- [IL PROBLEMA] Riscrivi per intero le righe dell'elenco, partendo da quella che contiene "Where should I click to: Open" e proseguendo fino a quella che contiene "coord(416,12)", entrambe incluse, e sposta di -115 ogni coordinata delle risposte. Lascia fuori le immagini.

- [MATERIALE FORNITO]
++++++++

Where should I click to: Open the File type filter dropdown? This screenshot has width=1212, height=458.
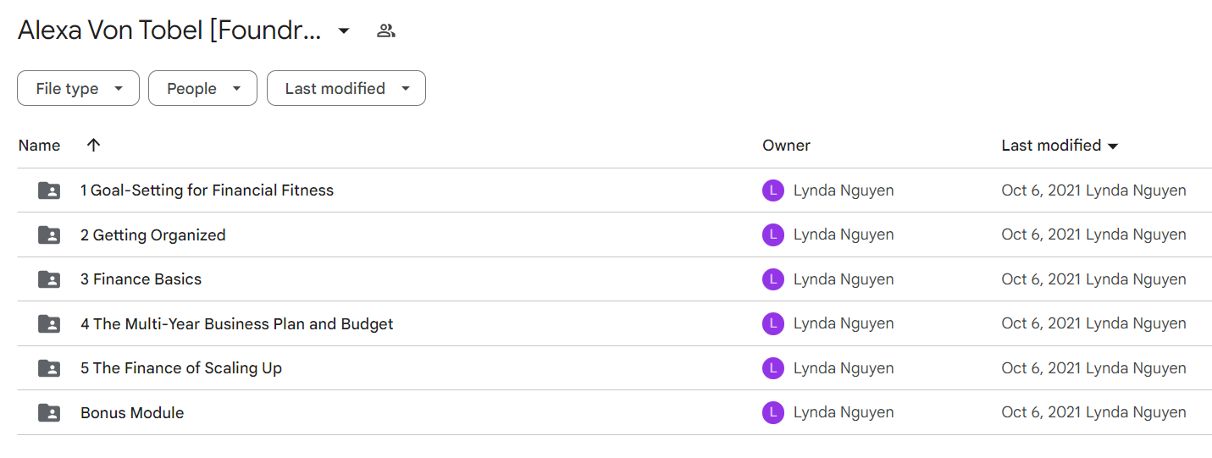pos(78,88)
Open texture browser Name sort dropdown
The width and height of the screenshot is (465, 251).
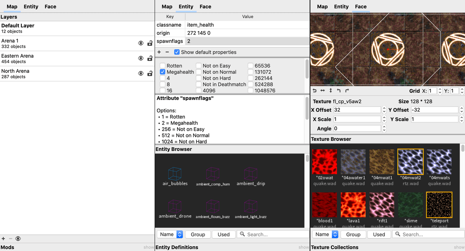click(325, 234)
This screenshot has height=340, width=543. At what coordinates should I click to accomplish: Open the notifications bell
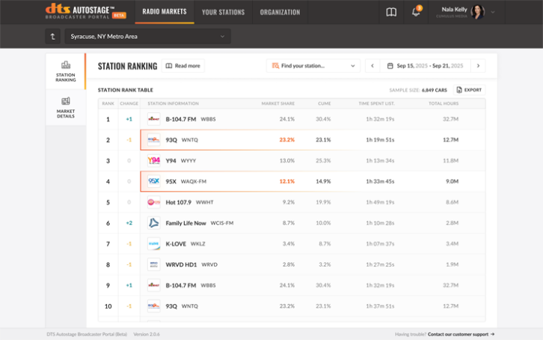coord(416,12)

++++++++

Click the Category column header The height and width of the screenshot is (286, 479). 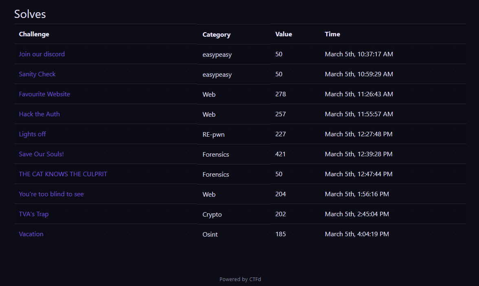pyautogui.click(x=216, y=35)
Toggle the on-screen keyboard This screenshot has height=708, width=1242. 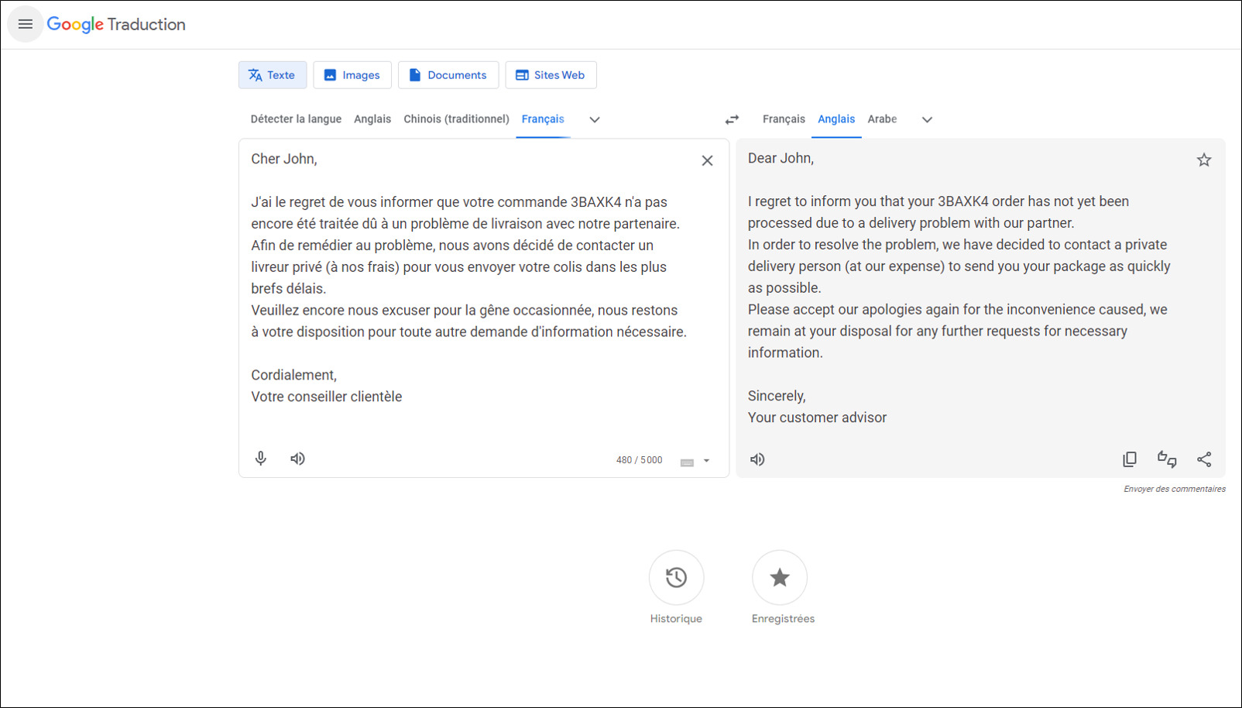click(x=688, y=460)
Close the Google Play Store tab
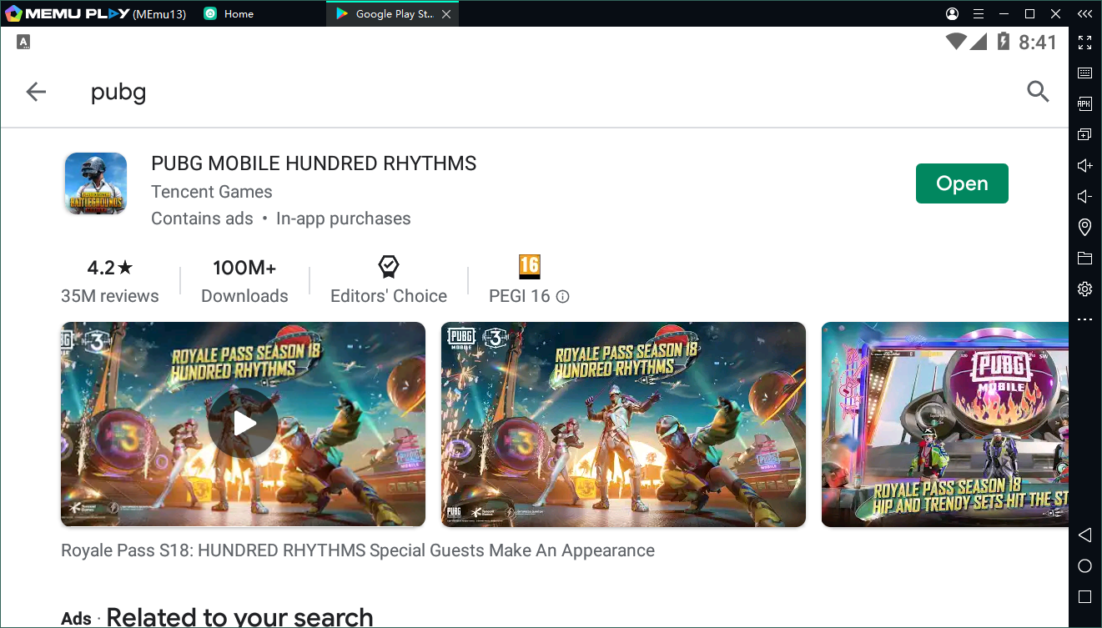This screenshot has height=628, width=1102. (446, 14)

++++++++

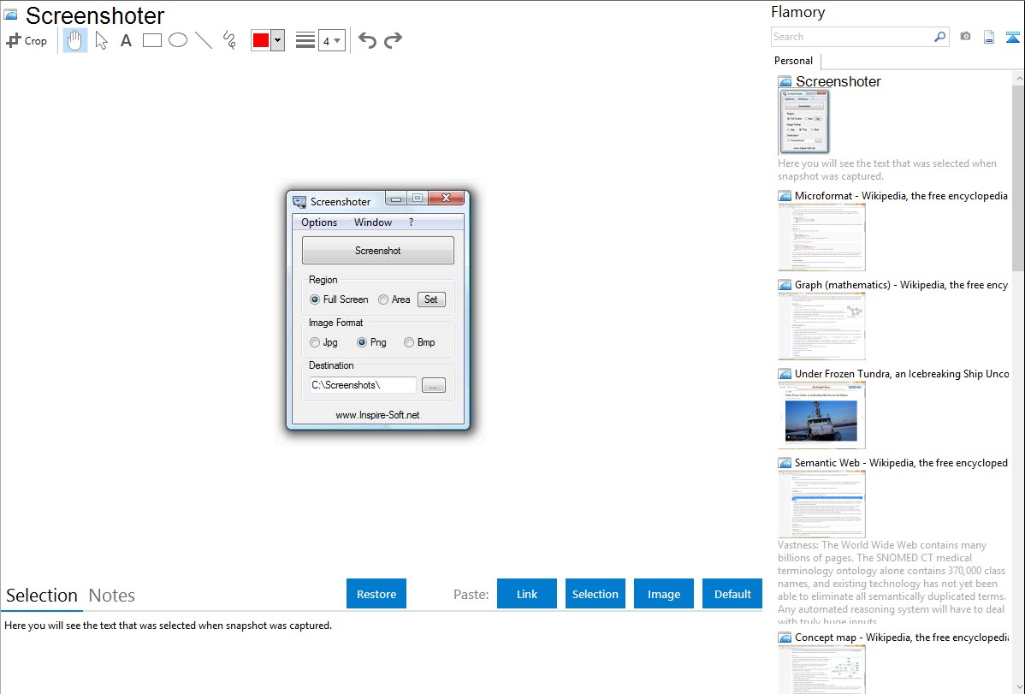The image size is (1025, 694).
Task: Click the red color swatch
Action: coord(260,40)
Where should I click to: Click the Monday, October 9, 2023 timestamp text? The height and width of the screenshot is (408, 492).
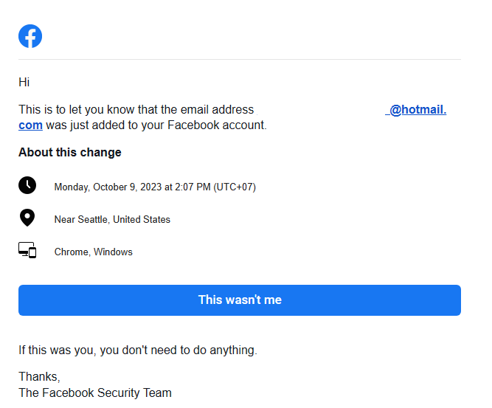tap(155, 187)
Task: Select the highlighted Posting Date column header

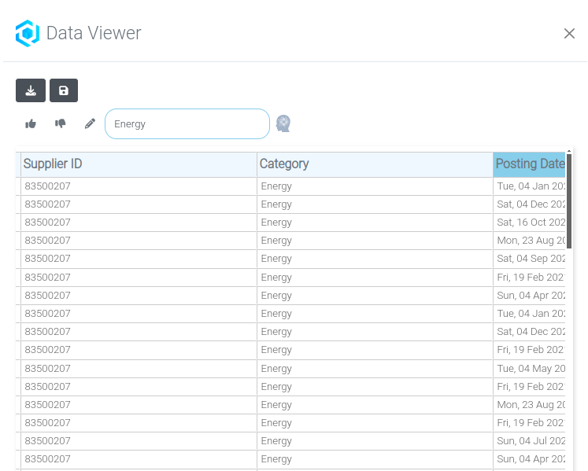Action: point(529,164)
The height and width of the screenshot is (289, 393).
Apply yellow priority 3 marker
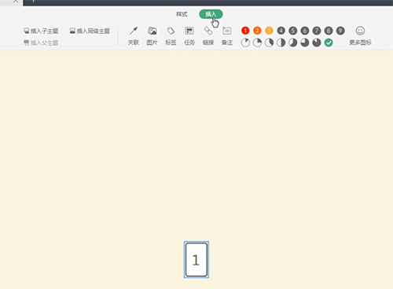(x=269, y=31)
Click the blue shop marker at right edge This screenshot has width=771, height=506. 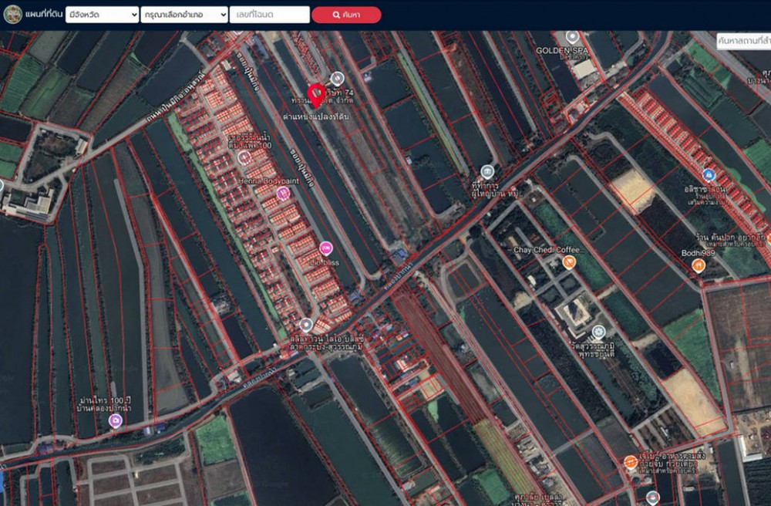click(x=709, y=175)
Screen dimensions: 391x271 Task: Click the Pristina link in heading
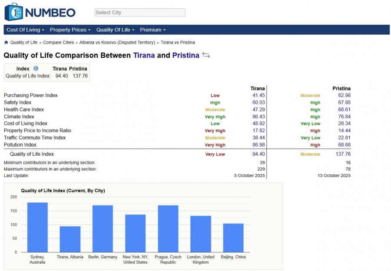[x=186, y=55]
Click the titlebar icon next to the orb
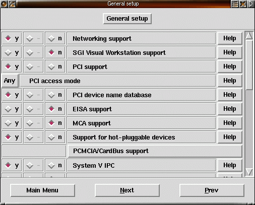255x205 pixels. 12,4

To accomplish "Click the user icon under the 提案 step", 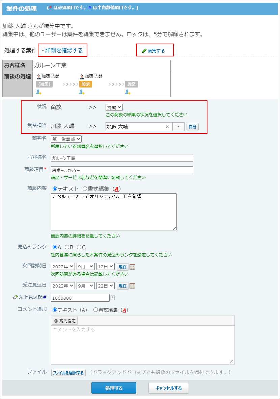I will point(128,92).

++++++++

- [RISPOSTA ATTESA]
Where should I click to: Open the File type filter dropdown? This screenshot has width=1212, height=458.
pos(-37,-27)
Open texture browser Name sort dropdown
The width and height of the screenshot is (465, 251).
click(210, 119)
This screenshot has height=340, width=543. At what coordinates should I click to accomplish: Open the notifications bell
coord(301,-103)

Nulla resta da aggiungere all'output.